> **Action item**
Return the following entries exactly, word for word.

> **Supplied records**
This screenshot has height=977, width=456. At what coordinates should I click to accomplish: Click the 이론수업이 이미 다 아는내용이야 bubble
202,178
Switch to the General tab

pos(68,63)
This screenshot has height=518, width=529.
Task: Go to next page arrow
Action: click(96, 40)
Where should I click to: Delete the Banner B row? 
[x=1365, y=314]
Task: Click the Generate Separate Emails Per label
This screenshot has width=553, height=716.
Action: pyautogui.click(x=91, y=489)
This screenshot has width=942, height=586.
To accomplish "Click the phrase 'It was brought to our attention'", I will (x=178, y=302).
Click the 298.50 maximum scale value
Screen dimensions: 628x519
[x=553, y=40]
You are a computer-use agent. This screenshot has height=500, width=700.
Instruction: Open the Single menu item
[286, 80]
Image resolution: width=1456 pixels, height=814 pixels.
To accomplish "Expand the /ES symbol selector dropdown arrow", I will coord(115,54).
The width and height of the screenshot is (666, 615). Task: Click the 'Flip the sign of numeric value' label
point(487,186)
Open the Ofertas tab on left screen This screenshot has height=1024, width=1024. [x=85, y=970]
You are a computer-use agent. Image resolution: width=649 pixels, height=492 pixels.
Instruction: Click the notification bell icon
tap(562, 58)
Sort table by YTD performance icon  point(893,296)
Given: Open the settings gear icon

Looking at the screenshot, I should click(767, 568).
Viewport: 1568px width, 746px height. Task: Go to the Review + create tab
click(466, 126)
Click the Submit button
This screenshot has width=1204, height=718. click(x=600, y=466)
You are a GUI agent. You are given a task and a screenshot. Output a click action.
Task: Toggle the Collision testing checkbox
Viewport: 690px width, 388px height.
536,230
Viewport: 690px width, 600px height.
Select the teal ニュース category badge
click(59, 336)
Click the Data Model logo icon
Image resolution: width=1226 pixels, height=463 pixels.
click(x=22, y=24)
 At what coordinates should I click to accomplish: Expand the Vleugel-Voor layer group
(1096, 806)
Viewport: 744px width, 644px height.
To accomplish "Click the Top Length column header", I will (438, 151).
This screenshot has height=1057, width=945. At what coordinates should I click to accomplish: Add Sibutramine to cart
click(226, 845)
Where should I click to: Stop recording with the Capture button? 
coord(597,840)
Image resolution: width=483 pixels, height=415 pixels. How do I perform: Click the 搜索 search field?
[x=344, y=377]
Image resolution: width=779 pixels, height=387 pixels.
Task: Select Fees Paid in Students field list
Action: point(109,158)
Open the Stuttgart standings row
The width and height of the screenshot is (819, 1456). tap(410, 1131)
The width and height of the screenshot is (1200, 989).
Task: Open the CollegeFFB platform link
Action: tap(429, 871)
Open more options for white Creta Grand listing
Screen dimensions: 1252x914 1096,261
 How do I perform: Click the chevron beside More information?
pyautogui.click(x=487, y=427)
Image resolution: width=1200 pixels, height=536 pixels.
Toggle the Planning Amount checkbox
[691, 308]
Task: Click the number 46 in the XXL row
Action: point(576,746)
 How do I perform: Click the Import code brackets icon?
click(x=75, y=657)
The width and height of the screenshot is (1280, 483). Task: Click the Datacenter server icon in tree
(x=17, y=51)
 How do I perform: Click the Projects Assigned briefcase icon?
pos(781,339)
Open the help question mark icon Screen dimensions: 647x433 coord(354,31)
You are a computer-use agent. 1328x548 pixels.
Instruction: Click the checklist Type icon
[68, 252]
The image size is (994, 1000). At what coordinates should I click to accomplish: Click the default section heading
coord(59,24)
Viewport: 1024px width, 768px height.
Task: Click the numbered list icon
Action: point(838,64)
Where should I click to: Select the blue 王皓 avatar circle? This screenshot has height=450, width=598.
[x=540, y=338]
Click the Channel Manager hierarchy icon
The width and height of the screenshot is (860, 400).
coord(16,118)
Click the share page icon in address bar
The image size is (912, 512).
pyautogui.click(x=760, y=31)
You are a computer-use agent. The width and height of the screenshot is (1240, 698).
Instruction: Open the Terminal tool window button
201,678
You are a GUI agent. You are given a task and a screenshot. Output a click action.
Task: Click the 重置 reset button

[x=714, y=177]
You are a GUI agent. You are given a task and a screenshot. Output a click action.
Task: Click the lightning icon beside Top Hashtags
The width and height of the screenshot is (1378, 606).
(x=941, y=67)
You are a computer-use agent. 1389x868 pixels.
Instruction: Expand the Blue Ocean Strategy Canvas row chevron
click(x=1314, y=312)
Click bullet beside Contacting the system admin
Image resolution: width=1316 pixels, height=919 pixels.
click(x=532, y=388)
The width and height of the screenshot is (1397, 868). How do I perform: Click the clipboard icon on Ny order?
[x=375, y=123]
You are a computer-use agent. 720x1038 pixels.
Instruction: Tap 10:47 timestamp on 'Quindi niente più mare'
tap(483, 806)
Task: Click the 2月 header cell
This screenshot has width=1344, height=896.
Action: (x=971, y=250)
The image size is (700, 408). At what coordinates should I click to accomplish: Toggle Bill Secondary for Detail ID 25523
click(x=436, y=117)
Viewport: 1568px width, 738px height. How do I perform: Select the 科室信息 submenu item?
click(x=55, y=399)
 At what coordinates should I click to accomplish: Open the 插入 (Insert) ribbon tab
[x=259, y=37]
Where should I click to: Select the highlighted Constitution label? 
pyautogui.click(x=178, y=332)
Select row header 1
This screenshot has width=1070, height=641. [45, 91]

> **Answer space**
This screenshot has height=977, width=456. At what coordinates should I click to accomplish: Click the 이론수업이 이미 다 아는내용이야 bubble
202,178
Switch to the General tab

pos(68,63)
This screenshot has height=518, width=529.
Task: Go to next page arrow
Action: click(96, 40)
Where should I click to: Delete the Banner B row? 
[x=1365, y=314]
Task: Click the Generate Separate Emails Per label
This screenshot has width=553, height=716.
Action: pyautogui.click(x=91, y=489)
This screenshot has width=942, height=586.
To accomplish "Click the phrase 'It was brought to our attention'", I will (x=178, y=302).
Click the 298.50 maximum scale value
Screen dimensions: 628x519
[x=553, y=40]
You are a computer-use agent. This screenshot has height=500, width=700.
Instruction: Open the Single menu item
[286, 80]
Image resolution: width=1456 pixels, height=814 pixels.
To accomplish "Expand the /ES symbol selector dropdown arrow", I will coord(115,54).
The width and height of the screenshot is (666, 615). Task: Click the 'Flip the sign of numeric value' label
point(487,186)
Open the Ofertas tab on left screen This screenshot has height=1024, width=1024. [x=85, y=970]
You are a computer-use agent. Image resolution: width=649 pixels, height=492 pixels.
Instruction: Click the notification bell icon
tap(562, 58)
Sort table by YTD performance icon  point(893,296)
Given: Open the settings gear icon

Looking at the screenshot, I should click(767, 568).
Viewport: 1568px width, 746px height. Task: Go to the Review + create tab
click(466, 126)
Click the Submit button
This screenshot has width=1204, height=718. click(x=600, y=466)
You are a GUI agent. You are given a task and a screenshot. Output a click action.
Task: Toggle the Collision testing checkbox
Viewport: 690px width, 388px height.
536,230
Viewport: 690px width, 600px height.
Select the teal ニュース category badge
click(59, 336)
Click the Data Model logo icon
Image resolution: width=1226 pixels, height=463 pixels.
click(x=22, y=24)
 At what coordinates should I click to accomplish: Expand the Vleugel-Voor layer group
(1096, 806)
Viewport: 744px width, 644px height.
To accomplish "Click the Top Length column header", I will (438, 151).
This screenshot has height=1057, width=945. At what coordinates should I click to accomplish: Add Sibutramine to cart
click(226, 845)
Where should I click to: Stop recording with the Capture button? 
coord(597,840)
Image resolution: width=483 pixels, height=415 pixels. How do I perform: Click the 搜索 search field?
[x=344, y=377]
Image resolution: width=779 pixels, height=387 pixels.
Task: Select Fees Paid in Students field list
Action: point(109,158)
Open the Stuttgart standings row
The width and height of the screenshot is (819, 1456). tap(410, 1131)
The width and height of the screenshot is (1200, 989).
Task: Open the CollegeFFB platform link
Action: tap(429, 871)
Open more options for white Creta Grand listing
Screen dimensions: 1252x914 1096,261
 How do I perform: Click the chevron beside More information?
pyautogui.click(x=487, y=427)
Image resolution: width=1200 pixels, height=536 pixels.
Toggle the Planning Amount checkbox
[691, 308]
Task: Click the number 46 in the XXL row
Action: point(576,746)
 How do I perform: Click the Import code brackets icon?
click(x=75, y=657)
The width and height of the screenshot is (1280, 483). Task: Click the Datacenter server icon in tree
(x=17, y=51)
 How do I perform: Click the Projects Assigned briefcase icon?
pos(781,339)
Open the help question mark icon Screen dimensions: 647x433 coord(354,31)
You are a computer-use agent. 1328x548 pixels.
Instruction: Click the checklist Type icon
[68, 252]
The image size is (994, 1000). At what coordinates should I click to accomplish: Click the default section heading
coord(59,24)
Viewport: 1024px width, 768px height.
Task: Click the numbered list icon
Action: point(838,64)
Where should I click to: Select the blue 王皓 avatar circle? This screenshot has height=450, width=598.
[x=540, y=338]
Click the Channel Manager hierarchy icon
The width and height of the screenshot is (860, 400).
coord(16,118)
Click the share page icon in address bar
The image size is (912, 512).
pyautogui.click(x=760, y=31)
You are a computer-use agent. The width and height of the screenshot is (1240, 698).
Instruction: Open the Terminal tool window button
201,678
You are a GUI agent. You are given a task and a screenshot. Output a click action.
Task: Click the 重置 reset button

[x=714, y=177]
You are a GUI agent. You are given a task and a screenshot. Output a click action.
Task: Click the lightning icon beside Top Hashtags
The width and height of the screenshot is (1378, 606).
(x=941, y=67)
You are a computer-use agent. 1389x868 pixels.
Instruction: Expand the Blue Ocean Strategy Canvas row chevron
click(x=1314, y=312)
Click bullet beside Contacting the system admin
Image resolution: width=1316 pixels, height=919 pixels.
click(x=532, y=388)
The width and height of the screenshot is (1397, 868). How do I perform: Click the clipboard icon on Ny order?
[x=375, y=123]
You are a computer-use agent. 720x1038 pixels.
Instruction: Tap 10:47 timestamp on 'Quindi niente più mare'
tap(483, 806)
Task: Click the 2月 header cell
This screenshot has width=1344, height=896.
Action: (x=971, y=250)
The image size is (700, 408). At what coordinates should I click to accomplish: Toggle Bill Secondary for Detail ID 25523
click(x=436, y=117)
Viewport: 1568px width, 738px height. How do I perform: Select the 科室信息 submenu item?
click(x=55, y=399)
 At what coordinates should I click to accomplish: Open the 插入 (Insert) ribbon tab
[x=259, y=37]
Where should I click to: Select the highlighted Constitution label? 
pyautogui.click(x=178, y=332)
Select row header 1
This screenshot has width=1070, height=641. [45, 91]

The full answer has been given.